Mehr als Rampen

Wann ein barrierefreier Bahnhof tatsächlich frei von Barrieren ist

Zu barrierefreien Bahnhöfen gehört mehr als nur Rampen und Aufzüge für Rollstuhlfahrer und -fahrerinnen.
Veröffentlicht: 15. Juli 2024 14:24 Uhr
Stiegen statt ebenerdigen Einstieges in Busse – die Initiative „Stopp U-Bahn“ sieht mit dem geplanten S-Link eine Verschlechterung der Barrierefreiheit in Salzburg. Aber was macht einen barrierefreien Bahnhof überhaupt aus und wie steht’s um die Salzburger Haltestellen derzeit?
Moni Gaudreau

Die Gegeninitiative "Stopp U-Bahn" ortet mit dem Bau des S-Links eine Verschlechterung der Barrierefreiheit der Salzburger Öffis. „Wo es jetzt vom Gehsteig direkt in den Bus geht, würde es in Zukunft über Rolltreppen, Aufzüge und Stiegen zu Stationen unter der Erde gehen“, heißt es in einer Aussendung am Donnerstag. Dadurch verlängere sich der Weg für mobilitätseingeschränkte Menschen massiv.

Die S-Link Projektgesellschaft habe sich indes unter anderem mit dem Blinden- und Sehbehindertenverband Salzburg, dem Gehörlosenverband und der Lebenshilfe ausgetauscht, um barrierefreie Bahnhöfe sicherzustellen. Die S-Link-Haltestellen sollen breite, helle und hindernisfreie Wege sowie taktile Leitsysteme mit tastbaren Elementen wie Rillenplatten und Warteflächen haben. Zudem setze man auf Piktogramme, Lichtsignale und akustische Hinweise bei der Orientierung helfen. In der Haltestelle am Mirabellplatz soll es neben den öffentlichen Toiletten auch einen größeren, barrierefreien "Changing Room" geben, heißt es in einer Aussendung.

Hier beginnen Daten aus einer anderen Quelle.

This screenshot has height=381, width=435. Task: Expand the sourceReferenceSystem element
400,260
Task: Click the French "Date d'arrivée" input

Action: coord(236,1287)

Was genau bedeutet barrierefrei?

Bei dem Wort „barrierefrei“ denkt so manch einer wohl ausschließlich an rollstuhlgerecht. Der Begriff umfasst weitaus mehr: Barrierefreiheit heißt, dass öffentliche Plätze wie zum Beispiel Bahnhöfe so gestaltet werden, dass sie für alle ohne fremde Hilfe zugänglich sind – unabhängig von ihren körperlichen, sensorischen oder kognitiven Fähigkeiten.

Personengruppen, die von Barrierefreiheit profitieren

  • Menschen mit körperlichen Einschränkungen, z. B. Rollstuhlfahrer:innen
  • Menschen mit Sehbehinderung
  • Menschen mit Hörbehinderungen
  • Menschen mit kognitiven Beeinträchtigungen, z. B. Personen mit Lernschwierigkeiten oder Demenz
  • Ältere Menschen
  • Menschen mit temporären Einschränkungen, z. B. Schwangere oder Verletzte
  • Familien mit kleinen Kindern

Barrierefreie Umgebungen sind aber für alle Menschen angenehmer – denkt man an Situationen wie einen Großeinkauf, beim Siedeln oder wenn es auf Reisen geht.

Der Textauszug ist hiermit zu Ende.